Judge orders treatment for teenage `medicine man’

(UNDATED) A Minnesota judge has ordered medical treatment for a teenager with cancer whose parents believe their son is a medicine man. Doctors have said the boy could die without conventional treatment. The parents of Daniel Hauser, 13, consider him to be a medicine man in the Nemenhah Band and Oklevueha Native American Church of […]

(UNDATED) A Minnesota judge has ordered medical treatment for a teenager with cancer whose parents believe their son is a medicine man.

Doctors have said the boy could die without conventional treatment.

The parents of Daniel Hauser, 13, consider him to be a medicine man in the Nemenhah Band and Oklevueha Native American Church of Sanpete, which have a “do no harm” belief and advocate natural healing methods.


Doctors have testified that Hauser had a 90-percent chance of survival if he was treated with chemotherapy and radiation, and about a 5-percent chance without it.
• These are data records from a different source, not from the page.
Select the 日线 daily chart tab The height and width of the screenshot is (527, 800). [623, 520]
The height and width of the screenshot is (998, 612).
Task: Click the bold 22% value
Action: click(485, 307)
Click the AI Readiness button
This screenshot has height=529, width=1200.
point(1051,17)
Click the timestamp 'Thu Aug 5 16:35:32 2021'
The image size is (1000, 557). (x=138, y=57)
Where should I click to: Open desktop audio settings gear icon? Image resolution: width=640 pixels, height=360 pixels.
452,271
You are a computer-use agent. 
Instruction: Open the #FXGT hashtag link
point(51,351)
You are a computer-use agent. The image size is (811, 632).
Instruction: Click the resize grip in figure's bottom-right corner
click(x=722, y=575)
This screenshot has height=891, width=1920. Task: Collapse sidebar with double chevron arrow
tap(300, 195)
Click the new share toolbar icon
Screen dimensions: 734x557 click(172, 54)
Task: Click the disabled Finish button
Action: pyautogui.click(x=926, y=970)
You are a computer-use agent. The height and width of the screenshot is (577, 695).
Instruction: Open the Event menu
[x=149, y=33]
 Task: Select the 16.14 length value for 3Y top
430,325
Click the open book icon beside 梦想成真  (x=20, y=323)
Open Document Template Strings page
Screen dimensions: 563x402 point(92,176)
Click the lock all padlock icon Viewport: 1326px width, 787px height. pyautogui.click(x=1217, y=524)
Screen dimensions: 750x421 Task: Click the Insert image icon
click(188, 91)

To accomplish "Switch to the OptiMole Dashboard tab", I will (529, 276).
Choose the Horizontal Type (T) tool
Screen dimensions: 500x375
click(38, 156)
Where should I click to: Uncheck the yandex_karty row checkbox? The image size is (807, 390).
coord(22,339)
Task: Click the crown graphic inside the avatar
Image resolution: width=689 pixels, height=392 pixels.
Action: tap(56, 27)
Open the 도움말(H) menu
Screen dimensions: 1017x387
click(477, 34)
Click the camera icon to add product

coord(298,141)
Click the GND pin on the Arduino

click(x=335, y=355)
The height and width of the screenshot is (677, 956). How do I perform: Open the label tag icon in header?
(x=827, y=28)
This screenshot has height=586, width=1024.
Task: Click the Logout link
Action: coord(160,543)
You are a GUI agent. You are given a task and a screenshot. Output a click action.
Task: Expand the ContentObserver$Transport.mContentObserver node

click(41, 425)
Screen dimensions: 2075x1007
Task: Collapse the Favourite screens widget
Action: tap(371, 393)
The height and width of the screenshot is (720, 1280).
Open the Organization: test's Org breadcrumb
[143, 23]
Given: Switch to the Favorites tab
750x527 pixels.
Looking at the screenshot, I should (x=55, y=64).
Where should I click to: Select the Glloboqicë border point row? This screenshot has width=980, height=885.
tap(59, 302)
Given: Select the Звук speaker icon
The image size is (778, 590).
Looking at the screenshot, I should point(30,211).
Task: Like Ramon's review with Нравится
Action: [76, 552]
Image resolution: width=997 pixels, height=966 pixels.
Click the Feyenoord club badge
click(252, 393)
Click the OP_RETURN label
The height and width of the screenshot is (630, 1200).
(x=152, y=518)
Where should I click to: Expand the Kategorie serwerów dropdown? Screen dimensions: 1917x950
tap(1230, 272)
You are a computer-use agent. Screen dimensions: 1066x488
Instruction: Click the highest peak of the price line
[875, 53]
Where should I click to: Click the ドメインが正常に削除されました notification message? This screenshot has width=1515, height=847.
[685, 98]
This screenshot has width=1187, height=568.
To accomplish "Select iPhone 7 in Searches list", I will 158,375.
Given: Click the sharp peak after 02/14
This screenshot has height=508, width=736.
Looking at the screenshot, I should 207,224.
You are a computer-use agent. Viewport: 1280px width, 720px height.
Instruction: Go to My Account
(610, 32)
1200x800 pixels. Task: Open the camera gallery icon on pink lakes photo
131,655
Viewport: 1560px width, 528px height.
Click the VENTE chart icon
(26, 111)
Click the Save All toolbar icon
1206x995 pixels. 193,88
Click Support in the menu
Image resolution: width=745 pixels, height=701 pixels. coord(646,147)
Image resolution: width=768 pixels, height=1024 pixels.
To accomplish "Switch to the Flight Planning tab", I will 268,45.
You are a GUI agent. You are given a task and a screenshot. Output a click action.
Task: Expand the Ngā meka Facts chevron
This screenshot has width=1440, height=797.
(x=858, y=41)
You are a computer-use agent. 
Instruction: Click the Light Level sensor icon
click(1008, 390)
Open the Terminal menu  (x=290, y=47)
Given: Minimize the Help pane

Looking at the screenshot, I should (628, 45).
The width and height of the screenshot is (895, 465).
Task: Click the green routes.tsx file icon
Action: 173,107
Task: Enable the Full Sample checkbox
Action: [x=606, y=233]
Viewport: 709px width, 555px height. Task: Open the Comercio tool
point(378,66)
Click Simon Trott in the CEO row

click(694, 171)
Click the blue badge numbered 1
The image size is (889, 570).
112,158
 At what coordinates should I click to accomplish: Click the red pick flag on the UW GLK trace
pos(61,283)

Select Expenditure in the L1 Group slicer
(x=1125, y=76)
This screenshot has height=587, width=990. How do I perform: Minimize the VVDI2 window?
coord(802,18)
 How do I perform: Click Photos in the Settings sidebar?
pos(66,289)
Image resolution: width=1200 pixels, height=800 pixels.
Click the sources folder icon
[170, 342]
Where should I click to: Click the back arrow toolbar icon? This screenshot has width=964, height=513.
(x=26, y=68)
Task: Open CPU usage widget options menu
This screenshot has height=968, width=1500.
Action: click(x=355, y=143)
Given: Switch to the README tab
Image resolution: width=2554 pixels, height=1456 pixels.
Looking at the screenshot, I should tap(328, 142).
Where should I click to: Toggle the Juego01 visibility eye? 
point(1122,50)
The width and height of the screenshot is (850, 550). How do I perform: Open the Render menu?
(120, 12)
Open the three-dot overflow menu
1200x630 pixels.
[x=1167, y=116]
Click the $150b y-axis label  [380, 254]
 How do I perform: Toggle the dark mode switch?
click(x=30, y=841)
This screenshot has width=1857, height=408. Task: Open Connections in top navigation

James R. Olson, the attorney for Brown County, argued that the parents’ treatment of their son with a special diet and vitamin and mineral supplements “does not relieve them of their duty to seek necessary medical care.”

Brown County District Court Judge John R. Rodenberg has not yet ordered chemotherapy, but determined Thursday (May 14) that there is a “compelling state interest” to override the opposition of Daniel and his parents, Colleen and Anthony Hauser, of Sleepy Eye, Minn.

“A parent may exercise genuinely held religious beliefs,” he said, ” but the resulting conduct, though motivated by religious belief, must yield when — judged by accepted medical practice –it jeopardizes the life of a child.”

He ordered the family, which also attends a Catholic church, to get their son X-rayed and choose an oncologist before a review hearing on Tuesday.

Rodenberg said it is possible that it may be “too late” for chemotherapy to help the teen. If the judge determines Daniel Hauser should have the chemotherapy, and the family refuses to comply, the teen would be transferred to the county’s custody.

“They’ve having a difficult time right now,” said Philip J. Elbert, Daniel’s lawyer, when asked Friday how the family reacted to the order.


He said the Indian Child Welfare Act, which could have prevented the court order, does not apply to the family because it is not Native American.